The same constitutional argument was recently raised in Cummins v. Parker Seal Co., supra, and similarly rejected. The Sixth Circuit held that both the statute and the regulation met the three-fold test of Nyquist. The purpose of the statute, it observed, was "to prevent discrimination in employment." Id. at 552. This purpose, it noted, was upheld against constitutional challenge in Griggs v. Duke Power Co., supra, which dealt with racial discrimination. It found further, support in the reasoning of the Supreme Court in Gillette v. United States, 401 U.S. 437, 91 S.Ct. 828, 28 L.Ed.2d 168 (1971), wherein draft exemptions for conscientious objectors were upheld, not only upon pragmatic grounds but also because a valid state interest lay in the promotion of conscientious action thought to be important in a democratic society.

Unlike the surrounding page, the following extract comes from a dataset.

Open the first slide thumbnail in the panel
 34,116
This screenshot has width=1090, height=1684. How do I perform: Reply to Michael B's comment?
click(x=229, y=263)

The Sixth Circuit noted that neither the statute nor the regulation advanced religion; no financial support was mandated for religious institutions. See Lemon v. Kurtzman, 403 U.S. 602, 612, 91 S.Ct. 2105, 29 L.Ed.2d 745 (1971); Walz v. Tax Commission, 397 U.S. 664, 668, 90 S.Ct. 1409, 25 L.Ed.2d 697 (1970). Finally, it noted that the mere requirement of reasonable accommodation involved far less government entanglement with religion than the Sunday closing laws sanctioned by McGowan v. Maryland, 366 U.S. 420, 81 S.Ct. 1101, 6 L.Ed.2d 393 (1961). We find this reasoning persuasive, and we agree with the District Court's conclusion that the constitutional challenge must be rejected.
We affirm the entry of judgment in favor of defendant unions. Since we hold that TWA engaged in religious discrimination by breach of its duty to make a reasonable accommodation to the religious needs of Hardison through affirmative action, we reverse the judgment in favor of TWA and remand the case to the District Court for a determination of appropriate relief under 42 U.S.C. §§ 2000e-5(g) and 2000e-5(k).